> **What to work on**:
Output each of the records below verbatim, keeping every line as it stands.
☆ ☆ ☆ ☆
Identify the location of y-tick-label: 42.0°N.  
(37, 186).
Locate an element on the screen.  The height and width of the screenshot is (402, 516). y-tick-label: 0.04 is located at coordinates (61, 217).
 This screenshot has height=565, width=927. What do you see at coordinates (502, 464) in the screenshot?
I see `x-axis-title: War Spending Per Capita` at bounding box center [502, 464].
☆ ☆ ☆ ☆
> **Response for this exercise**:
Identify the location of y-tick-label: 42.0°N.  
(37, 186).
Locate an element on the screen.  The height and width of the screenshot is (402, 516). y-tick-label: 0.04 is located at coordinates (61, 217).
 This screenshot has height=565, width=927. What do you see at coordinates (502, 464) in the screenshot?
I see `x-axis-title: War Spending Per Capita` at bounding box center [502, 464].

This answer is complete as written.